Using the information:
- A) In the passage on church unity, how would the part starting at "Can we just" and ending at "church. Will not." read with "jealous" changed to "zealous"?
- B) Can you carry the passage on church unity forward from its last sentence?

Exercise passage:
+===+
Do you see why the world questions the Father’s love when we fight all the time? Is his love really that strong, really that powerful? Is his Holy Spirit really that strong to really change your life? You’ve said your life has changed. You look just like me. You look just like the people who engage in office politics at my office. You look the same.

No wonder the world questions the Father’s love. Our heavenly Father loves us, and he loves his Son. We learn from this verse that he loves us like he loves his Son, which is a staggering thought. He’s made peace, and he’s brought us together with Christ, and he’s brought us together with each other. When we are not united, the world not only thinks little of our love, they think little of his love. And that’s the worst part.

Leonard Ravenhill wrote this: “You never have to advertise a fire. Everyone comes running when there is a fire. Likewise, if your church is on fire, you will not have to advertise it. The community will already know it.”

Can we just agree that this is a horrible reality? Who is there who will be jealous enough for God’s glory to humble themselves, lay aside their agenda, confess their sin, and seek peace? Who is there who will be so jealous for God’s glory that they would humble themselves and not get their way? Revival will not happen in America, will not happen in Yavapai County, will not happen in Prescott if we just keep holding to our party positions in the church. Will not.
+===+
(Saved entries)
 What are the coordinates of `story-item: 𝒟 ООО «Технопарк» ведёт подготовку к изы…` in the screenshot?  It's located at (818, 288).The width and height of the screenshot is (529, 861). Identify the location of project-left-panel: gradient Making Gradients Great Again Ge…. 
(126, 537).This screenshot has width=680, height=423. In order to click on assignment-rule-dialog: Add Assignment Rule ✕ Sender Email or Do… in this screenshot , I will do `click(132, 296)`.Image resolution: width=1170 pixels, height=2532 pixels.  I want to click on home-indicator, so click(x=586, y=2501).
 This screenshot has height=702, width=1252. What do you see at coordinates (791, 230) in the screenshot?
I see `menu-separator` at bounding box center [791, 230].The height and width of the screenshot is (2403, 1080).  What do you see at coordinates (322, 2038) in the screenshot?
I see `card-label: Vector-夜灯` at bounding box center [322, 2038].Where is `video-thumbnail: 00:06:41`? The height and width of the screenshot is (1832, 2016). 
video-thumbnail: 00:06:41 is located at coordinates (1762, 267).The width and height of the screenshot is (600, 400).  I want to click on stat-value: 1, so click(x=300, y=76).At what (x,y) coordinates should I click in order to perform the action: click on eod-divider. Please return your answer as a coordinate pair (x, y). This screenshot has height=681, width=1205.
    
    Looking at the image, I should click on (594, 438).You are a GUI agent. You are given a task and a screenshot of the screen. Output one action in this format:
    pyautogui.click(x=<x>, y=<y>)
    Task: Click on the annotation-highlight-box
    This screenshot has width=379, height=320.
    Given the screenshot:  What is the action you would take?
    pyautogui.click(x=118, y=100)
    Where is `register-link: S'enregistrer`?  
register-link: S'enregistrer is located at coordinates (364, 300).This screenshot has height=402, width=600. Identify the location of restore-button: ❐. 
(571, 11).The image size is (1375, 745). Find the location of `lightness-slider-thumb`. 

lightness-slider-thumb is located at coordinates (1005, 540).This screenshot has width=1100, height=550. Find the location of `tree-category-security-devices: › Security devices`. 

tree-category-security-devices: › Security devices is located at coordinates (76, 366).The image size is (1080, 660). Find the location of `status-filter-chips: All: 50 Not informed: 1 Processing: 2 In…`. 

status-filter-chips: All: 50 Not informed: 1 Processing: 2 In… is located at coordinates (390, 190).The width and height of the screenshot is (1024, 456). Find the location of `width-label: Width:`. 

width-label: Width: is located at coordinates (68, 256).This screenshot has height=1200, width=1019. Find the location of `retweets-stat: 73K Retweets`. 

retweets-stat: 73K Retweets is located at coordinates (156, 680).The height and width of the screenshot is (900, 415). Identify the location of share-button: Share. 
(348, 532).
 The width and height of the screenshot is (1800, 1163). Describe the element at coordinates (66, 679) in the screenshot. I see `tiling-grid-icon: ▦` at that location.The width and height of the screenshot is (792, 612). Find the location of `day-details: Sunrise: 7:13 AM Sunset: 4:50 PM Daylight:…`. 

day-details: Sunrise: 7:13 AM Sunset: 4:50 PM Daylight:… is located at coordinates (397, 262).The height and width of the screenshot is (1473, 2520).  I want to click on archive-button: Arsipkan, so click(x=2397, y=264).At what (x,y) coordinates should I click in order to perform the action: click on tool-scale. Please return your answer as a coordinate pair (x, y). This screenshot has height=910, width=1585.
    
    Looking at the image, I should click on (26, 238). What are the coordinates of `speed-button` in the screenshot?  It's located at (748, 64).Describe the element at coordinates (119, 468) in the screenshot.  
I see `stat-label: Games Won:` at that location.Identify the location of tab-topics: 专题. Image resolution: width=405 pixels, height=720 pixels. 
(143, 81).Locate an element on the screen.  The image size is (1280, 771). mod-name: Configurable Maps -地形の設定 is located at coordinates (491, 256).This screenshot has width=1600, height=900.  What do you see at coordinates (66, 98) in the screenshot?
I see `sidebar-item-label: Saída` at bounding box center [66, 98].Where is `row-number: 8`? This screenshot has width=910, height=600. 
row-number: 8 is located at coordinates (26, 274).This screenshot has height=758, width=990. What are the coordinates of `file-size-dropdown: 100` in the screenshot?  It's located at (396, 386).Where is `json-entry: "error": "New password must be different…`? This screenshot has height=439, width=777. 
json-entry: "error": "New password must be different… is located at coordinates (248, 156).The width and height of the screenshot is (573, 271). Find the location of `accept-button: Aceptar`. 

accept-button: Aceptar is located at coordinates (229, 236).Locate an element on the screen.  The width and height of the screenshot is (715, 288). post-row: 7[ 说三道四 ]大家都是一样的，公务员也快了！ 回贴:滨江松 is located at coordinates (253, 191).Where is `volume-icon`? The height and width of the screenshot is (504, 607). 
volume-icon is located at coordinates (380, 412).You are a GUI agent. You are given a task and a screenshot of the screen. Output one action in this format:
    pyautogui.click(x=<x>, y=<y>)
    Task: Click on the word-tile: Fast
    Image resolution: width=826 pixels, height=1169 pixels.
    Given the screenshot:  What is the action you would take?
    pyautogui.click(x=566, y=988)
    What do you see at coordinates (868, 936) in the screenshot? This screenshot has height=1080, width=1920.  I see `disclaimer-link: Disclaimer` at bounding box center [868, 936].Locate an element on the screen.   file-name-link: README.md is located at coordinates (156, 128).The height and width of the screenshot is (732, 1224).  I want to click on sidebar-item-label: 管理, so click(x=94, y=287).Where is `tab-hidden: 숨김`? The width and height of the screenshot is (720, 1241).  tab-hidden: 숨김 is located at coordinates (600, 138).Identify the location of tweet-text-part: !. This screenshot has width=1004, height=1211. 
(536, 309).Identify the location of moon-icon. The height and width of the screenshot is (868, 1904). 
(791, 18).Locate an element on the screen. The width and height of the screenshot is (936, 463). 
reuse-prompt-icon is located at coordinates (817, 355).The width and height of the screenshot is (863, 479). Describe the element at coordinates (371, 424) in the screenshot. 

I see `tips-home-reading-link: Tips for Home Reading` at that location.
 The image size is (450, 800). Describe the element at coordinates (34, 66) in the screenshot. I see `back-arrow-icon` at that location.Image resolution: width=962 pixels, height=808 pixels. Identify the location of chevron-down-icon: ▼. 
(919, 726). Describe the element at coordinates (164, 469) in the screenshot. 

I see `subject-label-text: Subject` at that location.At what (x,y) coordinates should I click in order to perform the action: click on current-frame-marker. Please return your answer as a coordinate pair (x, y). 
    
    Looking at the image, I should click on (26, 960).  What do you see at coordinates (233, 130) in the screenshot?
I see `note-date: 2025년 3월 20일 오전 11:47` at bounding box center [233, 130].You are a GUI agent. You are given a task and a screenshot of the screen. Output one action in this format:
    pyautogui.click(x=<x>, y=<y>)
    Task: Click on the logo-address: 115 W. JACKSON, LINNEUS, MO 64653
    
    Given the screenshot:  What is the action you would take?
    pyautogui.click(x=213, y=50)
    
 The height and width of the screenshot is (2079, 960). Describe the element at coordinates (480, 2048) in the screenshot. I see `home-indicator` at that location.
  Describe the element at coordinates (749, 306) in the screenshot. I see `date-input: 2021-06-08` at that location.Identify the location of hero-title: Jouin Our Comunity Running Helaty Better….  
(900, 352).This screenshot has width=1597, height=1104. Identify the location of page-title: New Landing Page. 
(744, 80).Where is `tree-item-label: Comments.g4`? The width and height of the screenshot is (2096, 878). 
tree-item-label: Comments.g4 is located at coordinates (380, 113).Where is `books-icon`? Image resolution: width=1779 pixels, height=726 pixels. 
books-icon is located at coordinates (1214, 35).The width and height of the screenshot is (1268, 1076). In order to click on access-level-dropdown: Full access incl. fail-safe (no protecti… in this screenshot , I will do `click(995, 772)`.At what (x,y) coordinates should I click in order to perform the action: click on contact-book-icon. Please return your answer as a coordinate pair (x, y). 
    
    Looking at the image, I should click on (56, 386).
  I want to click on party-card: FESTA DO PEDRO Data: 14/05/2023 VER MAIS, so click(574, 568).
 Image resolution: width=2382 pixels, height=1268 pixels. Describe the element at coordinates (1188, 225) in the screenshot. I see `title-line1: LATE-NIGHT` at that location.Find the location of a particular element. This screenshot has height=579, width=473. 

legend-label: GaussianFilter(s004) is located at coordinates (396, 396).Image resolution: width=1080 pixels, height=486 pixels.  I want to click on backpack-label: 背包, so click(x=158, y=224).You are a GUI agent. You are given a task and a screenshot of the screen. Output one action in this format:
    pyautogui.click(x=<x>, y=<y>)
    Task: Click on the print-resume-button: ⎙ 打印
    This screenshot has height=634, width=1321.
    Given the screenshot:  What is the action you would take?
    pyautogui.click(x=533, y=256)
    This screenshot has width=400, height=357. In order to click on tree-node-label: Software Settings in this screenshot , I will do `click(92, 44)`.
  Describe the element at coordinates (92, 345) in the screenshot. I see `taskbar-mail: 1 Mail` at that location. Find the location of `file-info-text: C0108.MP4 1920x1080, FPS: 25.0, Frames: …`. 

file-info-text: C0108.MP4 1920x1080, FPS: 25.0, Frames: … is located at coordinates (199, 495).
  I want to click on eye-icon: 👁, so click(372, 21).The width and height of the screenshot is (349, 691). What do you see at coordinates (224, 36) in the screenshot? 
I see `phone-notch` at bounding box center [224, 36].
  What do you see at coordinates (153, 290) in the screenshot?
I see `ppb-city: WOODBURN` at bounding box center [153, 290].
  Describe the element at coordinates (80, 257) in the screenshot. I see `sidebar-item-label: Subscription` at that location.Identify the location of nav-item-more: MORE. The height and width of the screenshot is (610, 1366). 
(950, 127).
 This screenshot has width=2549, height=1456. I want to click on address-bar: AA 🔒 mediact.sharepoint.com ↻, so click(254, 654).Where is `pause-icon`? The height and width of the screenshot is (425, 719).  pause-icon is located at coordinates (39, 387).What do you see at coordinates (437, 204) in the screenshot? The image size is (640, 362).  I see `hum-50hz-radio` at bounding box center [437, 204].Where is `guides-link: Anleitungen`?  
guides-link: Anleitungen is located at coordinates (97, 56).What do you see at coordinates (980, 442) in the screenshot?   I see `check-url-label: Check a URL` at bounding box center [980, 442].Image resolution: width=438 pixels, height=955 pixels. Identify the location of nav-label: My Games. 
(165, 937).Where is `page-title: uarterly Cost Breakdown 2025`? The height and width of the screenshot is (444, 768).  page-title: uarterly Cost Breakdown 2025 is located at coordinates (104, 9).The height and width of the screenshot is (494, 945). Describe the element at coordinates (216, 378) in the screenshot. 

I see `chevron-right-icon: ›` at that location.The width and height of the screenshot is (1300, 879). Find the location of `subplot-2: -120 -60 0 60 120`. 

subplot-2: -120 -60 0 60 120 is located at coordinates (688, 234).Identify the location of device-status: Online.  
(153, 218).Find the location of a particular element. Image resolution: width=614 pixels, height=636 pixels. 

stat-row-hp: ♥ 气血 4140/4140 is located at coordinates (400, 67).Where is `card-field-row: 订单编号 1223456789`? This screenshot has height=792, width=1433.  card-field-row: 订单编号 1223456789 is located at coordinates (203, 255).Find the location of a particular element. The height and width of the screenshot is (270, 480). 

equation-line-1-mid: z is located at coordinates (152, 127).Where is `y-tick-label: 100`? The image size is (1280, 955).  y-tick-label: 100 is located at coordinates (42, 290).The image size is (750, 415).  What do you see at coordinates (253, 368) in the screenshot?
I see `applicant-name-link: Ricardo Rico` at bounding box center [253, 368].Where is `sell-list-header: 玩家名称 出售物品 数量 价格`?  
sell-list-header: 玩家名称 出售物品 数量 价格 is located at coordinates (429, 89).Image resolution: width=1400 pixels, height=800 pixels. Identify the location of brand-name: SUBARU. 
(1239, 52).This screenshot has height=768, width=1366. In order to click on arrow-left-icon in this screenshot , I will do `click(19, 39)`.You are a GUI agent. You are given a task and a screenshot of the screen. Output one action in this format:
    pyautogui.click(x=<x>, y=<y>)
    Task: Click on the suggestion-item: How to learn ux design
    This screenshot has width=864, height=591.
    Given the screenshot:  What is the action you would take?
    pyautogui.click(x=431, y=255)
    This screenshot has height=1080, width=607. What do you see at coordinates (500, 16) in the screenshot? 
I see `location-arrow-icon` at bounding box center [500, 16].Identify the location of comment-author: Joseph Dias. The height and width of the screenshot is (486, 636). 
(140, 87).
+===+
Answers by item number:
- A)
Can we just agree that this is a horrible reality? Who is there who will be zealous enough for God’s glory to humble themselves, lay aside their agenda, confess their sin, and seek peace? Who is there who will be so zealous for God’s glory that they would humble themselves and not get their way? Revival will not happen in America, will not happen in Yavapai County, will not happen in Prescott if we just keep holding to our party positions in the church. Will not.

- B)
John 13:35, Jesus told his disciples earlier in the night these words: “By this all people will know that you are my disciples, if you have love for one another.” Do you see how Jesus in a sense puts his and the Father’s credibility on the line based on how we live? That’s a tall task. Jesus, you’re saying that your credibility in a sense depends on us. That’s too much. We can’t do that.

Of course, we can. That’s why he puts himself in us. That’s why he puts his Spirit in us. So then, actually, we can do that. We can be credible witnesses. We can make his love known and believed. We can tell people that Christ is the only one sent from heaven, and he will change your life, and people would actually believe that because they’ve seen that in us.

We can say that he’s patient because they see his patience in us. We can say that he is love because they see us loving other people even when they offend us or wrong us. We can say that because he’s in us. Or is he?

This is one of those sermons—I don’t think I have ever wanted to preach a sermon to another place. I focus on who the Lord’s given me. But this is one where I think it’s important to us to hear before the conflict comes. I think this is a pretty unified body. Now, we’re not perfect at all. Not even close. But I think our unity is a great example. I do. But that doesn’t mean tomorrow it will be.

And we know because we hear and get reports of churches who are not experiencing unity right now; and I think, like I said last week, a lot of times we think, oh, well, that church is going through this because this happened and that happened. And the poor people who aren’t being shepherded—and that’s true. And these ministries have ended. That’s too bad. And this and that.

But who is looking up to heaven and saying poor God? He does not deserve this. His reputation does not deserve this. We say poor him and her and them and us, but who says poor God? He doesn’t deserve his name to be dragged through the mud like this.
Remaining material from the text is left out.